Mini-Trampoline exercise routine
- 10 minutes will get and keep your heart rate pumping
- Start with jogging, mid-height (I like to do sets of 100. count with each bounce, one per leg)
- Twisting. Like snowskiing (ankles relatively close together), twist the waist back and forth.
- Easy version: no weights in hands.
- Harder version: use weights (1 lb per hand on up), and leg the arms hang loose to your side or at the waist.
- Jogging—high knees and bicept curl.
- Harder version: use weights.
- Side kicks. Easier than it sounds. Keeping both knees locked, use your hips/waist to bounce from leg to leg, extending the non-bouncing leg out, in a rocking fashion, like an upside down V going back and forth.
- Easy version: no weights.
- Medium version: no weights, upside down bicept curl. Start with both arms out, and curled under. When the right leg goes out, the right bicept extends under the arm (thereby exercising the bicept).

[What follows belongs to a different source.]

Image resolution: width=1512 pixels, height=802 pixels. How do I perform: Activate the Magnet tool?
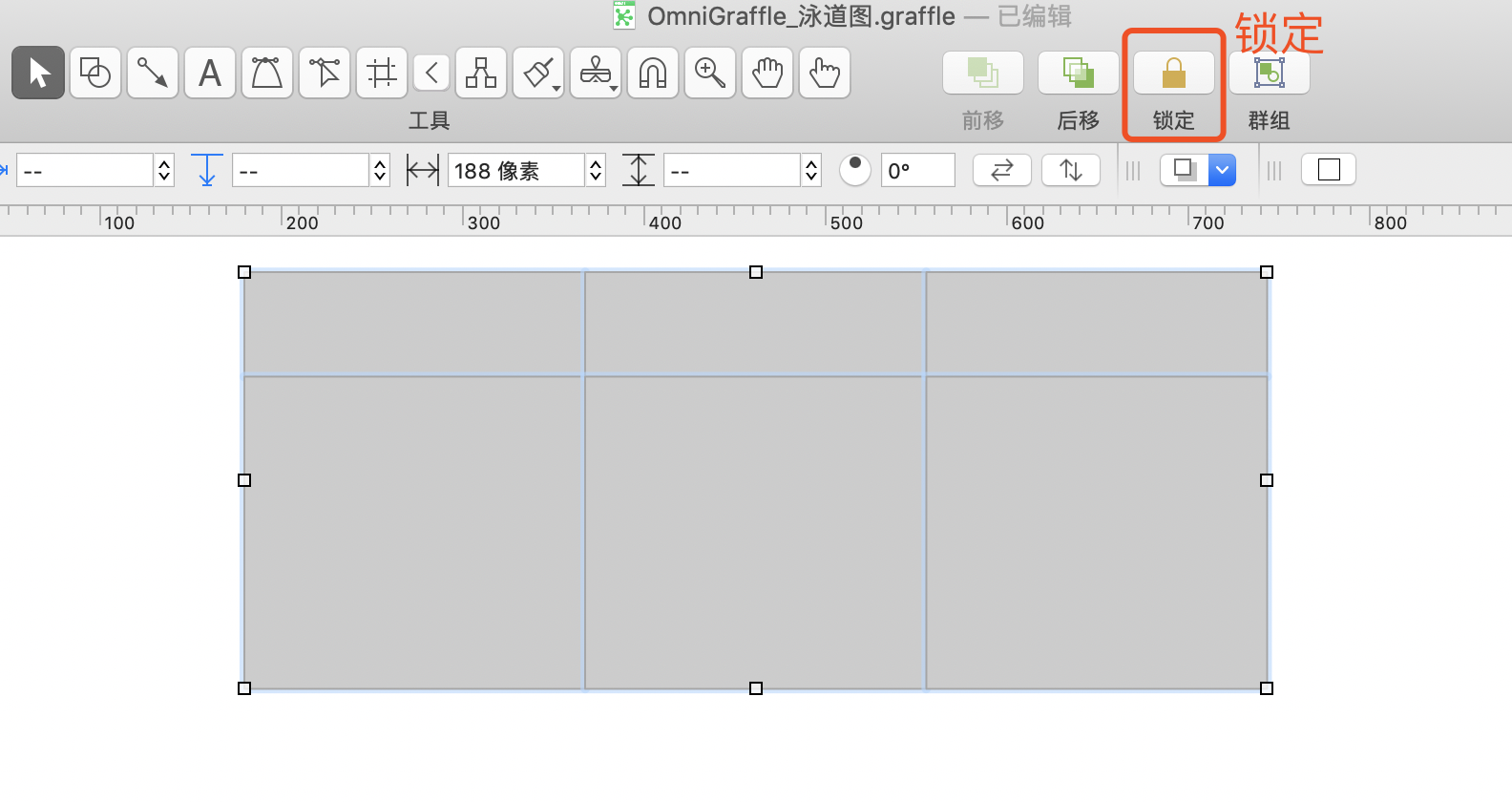tap(653, 73)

- Hard version: use weights. Same motions
- Jogging— medium knees— pointed (ballet) toes on the lift. This strengthens and leans out the calve muscles.
- Skiing move–side to side. Bring ankles close together and bounce side to side as you would skiing down a hill of mogels (snowboarders, make the leap here with the visual). Another aid would be the football players jumping back and forth between tires, but with both feet.
- Back kicks. In this move, you have semi-locked knees (meaning whatever is comfortable for you– slightly bent or locked), and you are kicking backwards.
- Easy version: hands in front, no weights
- Medium version: hands go back with legs (one at a time, in unison with same leg- right and right)
- Hard version: use weights
- Cross-overs. This is the more advanced. If you imagine a track or football player standing on the ground, lifting one leg then the other, that’s the start. The advance it to lifting the ankle to the inside and up. This simultaneously works the outer thigh, the inner thigh (of the leg lifted) and the outer thigh, thigh and calf of the leg on the ground. The higher the lift, the more exertion required on the standing leg and harder the effort on the lifted leg.
- Tip: try this on the ground first so you don’t throw yourself off balance (and off the tramp). Then go for it on the tamp itself
- Side to side twist. I like to slow it down with a twist, releasing my lower back muscles. Let your arms hang loose to your sides as you feel the sweat dripping from every pore.